**INSTRUCTIONS TO FOLLOW**
Reproduce exactly, and nothing but, the lines between the one with "1210x965 pixels. How" and the end of the entries, both ends included.
Start of THE DATA
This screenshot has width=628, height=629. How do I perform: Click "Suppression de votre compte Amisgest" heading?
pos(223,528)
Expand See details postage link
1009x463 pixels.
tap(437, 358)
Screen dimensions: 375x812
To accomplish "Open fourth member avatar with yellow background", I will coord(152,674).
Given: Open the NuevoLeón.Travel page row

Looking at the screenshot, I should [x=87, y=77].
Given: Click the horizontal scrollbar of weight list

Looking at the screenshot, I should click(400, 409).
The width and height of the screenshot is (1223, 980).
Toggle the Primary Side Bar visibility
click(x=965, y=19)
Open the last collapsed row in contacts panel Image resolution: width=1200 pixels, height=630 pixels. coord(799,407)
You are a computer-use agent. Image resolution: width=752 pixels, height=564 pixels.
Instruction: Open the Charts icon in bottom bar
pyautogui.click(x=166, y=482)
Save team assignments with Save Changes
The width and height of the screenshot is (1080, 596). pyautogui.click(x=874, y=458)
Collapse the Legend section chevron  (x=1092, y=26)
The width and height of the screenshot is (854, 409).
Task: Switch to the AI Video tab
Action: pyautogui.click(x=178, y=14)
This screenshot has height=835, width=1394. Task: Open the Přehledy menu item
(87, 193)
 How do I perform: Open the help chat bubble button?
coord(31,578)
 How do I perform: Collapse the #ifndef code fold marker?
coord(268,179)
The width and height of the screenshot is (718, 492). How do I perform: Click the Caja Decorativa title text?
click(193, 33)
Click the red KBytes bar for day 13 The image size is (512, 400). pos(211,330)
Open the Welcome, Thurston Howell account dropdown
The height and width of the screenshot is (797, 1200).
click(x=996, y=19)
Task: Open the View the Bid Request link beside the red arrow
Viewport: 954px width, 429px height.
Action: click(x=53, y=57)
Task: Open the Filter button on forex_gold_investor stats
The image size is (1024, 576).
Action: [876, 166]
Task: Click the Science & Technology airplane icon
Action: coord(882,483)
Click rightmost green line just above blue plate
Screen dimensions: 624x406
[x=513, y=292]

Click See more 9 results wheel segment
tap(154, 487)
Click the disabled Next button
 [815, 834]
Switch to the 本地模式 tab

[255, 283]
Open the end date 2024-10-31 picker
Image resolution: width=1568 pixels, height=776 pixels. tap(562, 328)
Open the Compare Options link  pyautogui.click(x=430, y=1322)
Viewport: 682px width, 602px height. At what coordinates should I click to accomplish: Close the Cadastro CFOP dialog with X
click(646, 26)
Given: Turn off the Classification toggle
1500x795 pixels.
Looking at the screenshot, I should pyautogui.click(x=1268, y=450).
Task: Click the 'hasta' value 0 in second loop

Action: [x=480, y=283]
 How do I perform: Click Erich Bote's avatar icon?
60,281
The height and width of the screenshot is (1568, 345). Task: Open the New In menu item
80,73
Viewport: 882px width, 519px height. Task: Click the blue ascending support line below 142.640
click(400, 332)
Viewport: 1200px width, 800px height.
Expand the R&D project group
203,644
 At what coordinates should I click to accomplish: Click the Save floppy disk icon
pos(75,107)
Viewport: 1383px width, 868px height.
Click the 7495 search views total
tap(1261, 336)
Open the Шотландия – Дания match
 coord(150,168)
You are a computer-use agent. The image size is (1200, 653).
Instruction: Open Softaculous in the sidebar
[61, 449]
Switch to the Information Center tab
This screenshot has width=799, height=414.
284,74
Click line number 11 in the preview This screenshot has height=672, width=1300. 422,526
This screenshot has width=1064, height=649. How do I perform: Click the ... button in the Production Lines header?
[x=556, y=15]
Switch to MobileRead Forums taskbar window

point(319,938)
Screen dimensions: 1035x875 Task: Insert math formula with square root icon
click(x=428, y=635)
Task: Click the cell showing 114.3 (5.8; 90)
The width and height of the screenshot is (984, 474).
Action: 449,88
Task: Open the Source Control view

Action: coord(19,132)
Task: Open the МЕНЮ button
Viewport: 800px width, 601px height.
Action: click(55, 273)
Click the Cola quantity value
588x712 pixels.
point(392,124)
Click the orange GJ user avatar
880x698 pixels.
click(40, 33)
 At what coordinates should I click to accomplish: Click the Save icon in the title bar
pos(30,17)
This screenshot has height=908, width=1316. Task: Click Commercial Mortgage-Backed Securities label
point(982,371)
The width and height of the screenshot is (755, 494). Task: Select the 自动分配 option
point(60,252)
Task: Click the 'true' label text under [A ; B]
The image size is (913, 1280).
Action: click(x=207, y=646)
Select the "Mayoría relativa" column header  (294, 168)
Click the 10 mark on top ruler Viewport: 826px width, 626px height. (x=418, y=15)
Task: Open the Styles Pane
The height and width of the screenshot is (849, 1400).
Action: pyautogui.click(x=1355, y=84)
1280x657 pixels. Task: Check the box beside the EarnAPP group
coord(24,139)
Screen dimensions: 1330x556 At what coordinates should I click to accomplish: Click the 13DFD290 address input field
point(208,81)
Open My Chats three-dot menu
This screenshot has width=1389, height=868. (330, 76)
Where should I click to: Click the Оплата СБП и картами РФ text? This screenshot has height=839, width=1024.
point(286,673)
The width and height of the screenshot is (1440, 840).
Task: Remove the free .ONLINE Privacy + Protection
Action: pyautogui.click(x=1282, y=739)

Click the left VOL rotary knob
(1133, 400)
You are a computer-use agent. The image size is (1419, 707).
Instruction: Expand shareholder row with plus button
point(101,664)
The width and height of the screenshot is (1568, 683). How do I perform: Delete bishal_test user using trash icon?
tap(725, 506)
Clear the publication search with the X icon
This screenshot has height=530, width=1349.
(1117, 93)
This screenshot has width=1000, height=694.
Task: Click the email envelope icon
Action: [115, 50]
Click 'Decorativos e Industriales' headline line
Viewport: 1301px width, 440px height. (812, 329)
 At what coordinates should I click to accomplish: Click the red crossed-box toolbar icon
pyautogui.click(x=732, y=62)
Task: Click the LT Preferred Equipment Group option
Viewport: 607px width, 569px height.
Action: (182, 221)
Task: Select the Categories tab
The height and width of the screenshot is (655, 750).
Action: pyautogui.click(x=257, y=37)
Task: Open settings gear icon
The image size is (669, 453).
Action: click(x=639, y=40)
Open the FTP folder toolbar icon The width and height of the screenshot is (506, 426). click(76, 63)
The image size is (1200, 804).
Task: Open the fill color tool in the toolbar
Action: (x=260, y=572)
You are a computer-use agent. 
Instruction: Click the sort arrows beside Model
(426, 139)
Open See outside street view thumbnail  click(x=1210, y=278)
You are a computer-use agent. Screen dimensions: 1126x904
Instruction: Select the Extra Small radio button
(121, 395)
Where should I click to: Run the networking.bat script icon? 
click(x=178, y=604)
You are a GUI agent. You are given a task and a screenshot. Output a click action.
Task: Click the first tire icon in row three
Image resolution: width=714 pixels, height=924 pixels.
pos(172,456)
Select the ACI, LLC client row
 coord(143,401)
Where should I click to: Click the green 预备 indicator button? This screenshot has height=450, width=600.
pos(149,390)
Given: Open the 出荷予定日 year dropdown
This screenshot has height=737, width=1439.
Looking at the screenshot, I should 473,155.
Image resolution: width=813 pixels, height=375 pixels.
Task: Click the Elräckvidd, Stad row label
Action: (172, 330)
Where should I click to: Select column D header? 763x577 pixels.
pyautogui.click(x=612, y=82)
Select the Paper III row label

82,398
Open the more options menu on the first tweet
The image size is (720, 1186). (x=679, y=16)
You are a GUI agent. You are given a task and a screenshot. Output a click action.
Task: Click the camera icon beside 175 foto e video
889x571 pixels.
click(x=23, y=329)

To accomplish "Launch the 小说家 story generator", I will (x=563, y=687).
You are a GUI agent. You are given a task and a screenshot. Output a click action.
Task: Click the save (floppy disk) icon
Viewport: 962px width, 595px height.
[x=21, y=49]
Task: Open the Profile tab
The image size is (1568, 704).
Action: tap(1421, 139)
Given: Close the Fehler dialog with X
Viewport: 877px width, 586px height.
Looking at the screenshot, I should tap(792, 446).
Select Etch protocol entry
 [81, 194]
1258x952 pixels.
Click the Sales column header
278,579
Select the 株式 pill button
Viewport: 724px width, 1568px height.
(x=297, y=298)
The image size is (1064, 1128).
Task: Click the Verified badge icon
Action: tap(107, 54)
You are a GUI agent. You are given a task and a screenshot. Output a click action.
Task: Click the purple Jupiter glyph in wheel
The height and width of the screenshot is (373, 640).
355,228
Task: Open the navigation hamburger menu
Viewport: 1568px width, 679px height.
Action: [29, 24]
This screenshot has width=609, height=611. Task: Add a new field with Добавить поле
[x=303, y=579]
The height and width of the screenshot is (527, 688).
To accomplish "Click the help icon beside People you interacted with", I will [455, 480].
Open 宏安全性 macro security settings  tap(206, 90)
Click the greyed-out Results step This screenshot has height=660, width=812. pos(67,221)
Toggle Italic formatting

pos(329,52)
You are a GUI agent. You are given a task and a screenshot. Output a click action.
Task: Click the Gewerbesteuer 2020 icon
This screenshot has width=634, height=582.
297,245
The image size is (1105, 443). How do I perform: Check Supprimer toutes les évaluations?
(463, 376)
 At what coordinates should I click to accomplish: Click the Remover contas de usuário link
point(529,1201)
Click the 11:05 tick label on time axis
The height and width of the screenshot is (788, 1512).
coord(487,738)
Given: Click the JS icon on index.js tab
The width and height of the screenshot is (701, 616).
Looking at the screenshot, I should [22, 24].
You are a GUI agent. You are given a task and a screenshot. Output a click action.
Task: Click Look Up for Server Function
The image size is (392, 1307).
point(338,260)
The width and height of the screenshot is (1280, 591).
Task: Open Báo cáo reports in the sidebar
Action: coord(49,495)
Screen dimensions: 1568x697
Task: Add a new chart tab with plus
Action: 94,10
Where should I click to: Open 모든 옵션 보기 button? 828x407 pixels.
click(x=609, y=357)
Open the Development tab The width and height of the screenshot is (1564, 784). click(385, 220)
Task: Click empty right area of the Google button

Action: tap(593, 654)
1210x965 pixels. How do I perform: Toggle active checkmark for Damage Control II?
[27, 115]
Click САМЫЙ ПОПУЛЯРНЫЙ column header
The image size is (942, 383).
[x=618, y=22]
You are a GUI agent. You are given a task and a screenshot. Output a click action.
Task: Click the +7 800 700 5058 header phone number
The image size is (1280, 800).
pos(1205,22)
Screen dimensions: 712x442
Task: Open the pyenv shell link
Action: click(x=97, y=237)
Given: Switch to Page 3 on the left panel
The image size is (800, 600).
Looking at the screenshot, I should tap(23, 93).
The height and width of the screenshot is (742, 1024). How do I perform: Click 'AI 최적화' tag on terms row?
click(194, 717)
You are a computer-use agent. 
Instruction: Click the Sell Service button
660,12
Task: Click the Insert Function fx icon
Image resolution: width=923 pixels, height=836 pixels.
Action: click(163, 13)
End of THE DATA
**TASK RESULT**
1210x965 pixels. How do I perform: Toggle active checkmark for Damage Control II?
[27, 115]
Click САМЫЙ ПОПУЛЯРНЫЙ column header
The image size is (942, 383).
[x=618, y=22]
You are a GUI agent. You are given a task and a screenshot. Output a click action.
Task: Click the +7 800 700 5058 header phone number
The image size is (1280, 800).
pos(1205,22)
Screen dimensions: 712x442
Task: Open the pyenv shell link
Action: click(x=97, y=237)
Given: Switch to Page 3 on the left panel
The image size is (800, 600).
Looking at the screenshot, I should tap(23, 93).
The height and width of the screenshot is (742, 1024). How do I perform: Click 'AI 최적화' tag on terms row?
click(194, 717)
You are a computer-use agent. 
Instruction: Click the Sell Service button
660,12
Task: Click the Insert Function fx icon
Image resolution: width=923 pixels, height=836 pixels.
Action: click(163, 13)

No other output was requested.